LysoSENS research currently targets an early precursor of atherosclerosis, the leading cause of cardiovascular disease and stroke, the country's leading and third greatest killers. It kills more Americans each year than all cancers combined
Atherosclerosis is a cumulative, chronic disease whose precursors first appear in adolescence. Being a basic by-product of necessary metabolic processes, all adults have atherosclerotic plaques, to some extent. Normally, this accumulation is benign, but with time it manifests itself with chronic and cumulative tissue death in various organs by blocking blood flow. Such blockage becomes most seriously symptomatic in the case of the brain and heart.
The demonstrated culprit is called 7-ketocholesterol (7KC). The particular lysosomes accumulating this molecule live in phagocytes in the inner lining of artery walls. Phagocytes are cells which let in a greater variety of molecules than the average cell, since their role is to protect the body by absorbing and degrading harmful molecules. This is why other cells don't have the same problem with 7KC: they don't let it in in the first place.
Most molecules absorbed by lysosomes are decomposed by powerful enzymes and rereleased. There are, of course, macromolecules that our lysosomes can't degrade. Lysosomes try to do us a favor by containing such molecules, instead of rereleasing them. In the case of 7KC, this strategy slowly backfires. The lysosomes bloat from <5% of cell volume up to 80%, and create a cascade of arterial damage. Cholesterol from the blood, white blood cells, and other debris build up in the lesion. Cholesterol
therefore is both the cause and the effect of atherosclerosis, playing a role at both ends of pathogenesis. Calcification builds up around the unstable plaque, stiffening the artery, causing high blood pressure and making the heart work harder. Eventually plaques burst and clog blood flow elsewhere in the body. Tissue death, including stroke and congestive heart failure in the case of tissue of the brain and heart, results.
The lysosomes therefore need some help, some sort of enhancement, to enable them to degrade what they normally can't. LysoSENS's proposed approach is a modification of therapy used for lysosomal storage diseases, disorders in which lysosomes don't produce the full normal range of enzymes. The treatment is weekly or bi-weekly injection of the deficient enzyme. It is expected that in the case of 7KC, treatments
would be much less frequent, since 7KC builds up so slowly.
Fortunately, bacterial fungi exist in nature that degrade 7KC. The aim is therefore to modify their enzymes to maximize delivery to and efficacy in human lysosomes and minimize side effects. (In case it's unclear, nobody's talking about injecting bacteria, only the enzyme itself!) The search for such enzymes in nature started in early 2005. The advantage of finding them in nature first instead of engineering them from scratch is that nature has had hundreds of millions of years of practice to develop both
diversity of enzymes and effectiveness to degrade.

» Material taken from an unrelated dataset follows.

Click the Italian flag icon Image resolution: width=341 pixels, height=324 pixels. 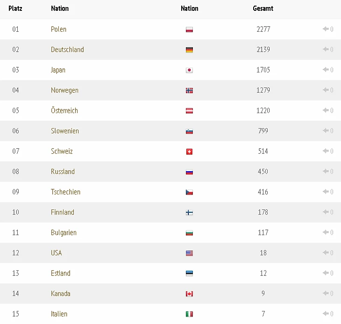pos(189,314)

Microbial organisms tend to have many enzymes for degrading the same stuff, but specialized for different situations (temperature, pH, etc.). This offers researchers more choice as to what is most effective in humans, what has the least toxicity, alternative enzymes if the best don't work for some people, etc.. Specialization also translates into reduced toxicity; ideally an enzyme will be active only once it's arrived in the low pH of the lysosome and nowhere else.